Thursday, May 09, 2019

Carion’s My Son

When a child is missing and presumed kidnapped, any parent can turn into Liam Neeson in Taken, even a French journalist. Frankly, it is not such a dramatic transformation in the case of Julien Perrin. He has a rather murky backstory and a hair-trigger temper. Perrin will do whatever it takes to find his seven-year-old boy Mathys, regardless of consequences, throughout Christian Carion’s lean French thriller My Son, which opens tomorrow in New York.

As usual, Perrin was on assignment when Mathys disappeared, but he made haste to the mountainous village when his ex-wife Marie Blanchard called. He tries to be supportive, but things are weird between them. Perrin probably still has some residual affection for her, but her new partner, Gregoire Rochas is a different story entirely.

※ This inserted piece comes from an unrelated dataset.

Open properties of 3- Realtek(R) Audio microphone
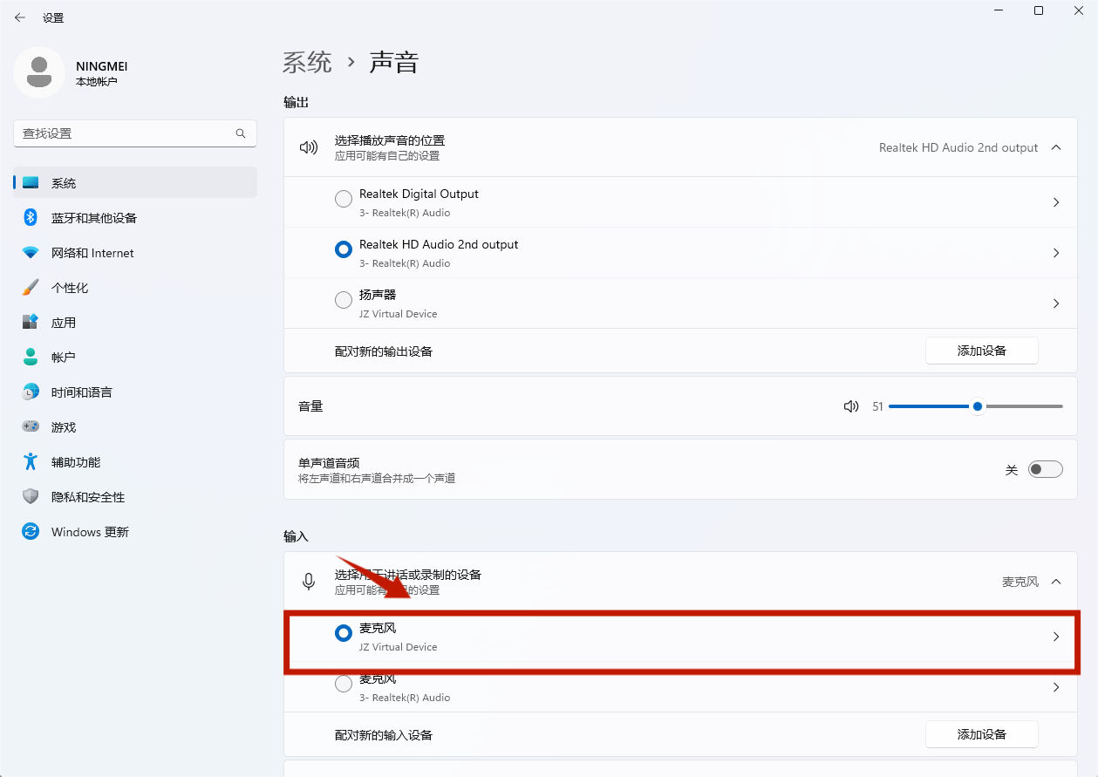Screen dimensions: 1098x777 coord(1055,687)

The concerned father takes an instant disliking to Rochas and soon starts to suspect he could be complicit in Mathys’ disappearance (based mainly on instinct rather than evidence).

Although everyone wants Perrin to settle down, he continues to pursue his maverick investigation, like a bull in a china shop. There will indeed be some big third act twists and revelation, but My Son is more about the hunt than unmasking the villains. Regardless, Carion and co-screenwriter Laure Irrmann spring a decidedly sinister conclusion to the film.

Guillaume Canet really seethes and fumes as Perrin. It is a viscerally powerful performance that so dominates the film, it feels like a solo show (like Tom Hardy in Locke), even though there are other actors present. Arguably, Canet’s work also vindicates the method school of acting, due to Carion’s unusual strategy. Instead of supply notes and backstory, Carion withheld all information from Canet, including the script, allowing him to experience each twist and turn in real time.

Melanie Laurent does a nice enough job as Blanchard, but she just cannot compare to Canet. On the other hand, Olivier de Benoist is all kinds of creepy and distasteful as the suspicious Rochas. We really cannot blame Perrin if he leaps to conclusions.

This is a wiry, stripped down film that nicely maintains the brooding French thriller tradition. Carion’s unconventional method of directing Canet has been a good publicity hook for the film, but it never comes across as gimmicky to viewers. Highly recommended for fans of French cinema and edgy thrillers, My Son opens tomorrow (5/10) in New York, at the Quad Cinema.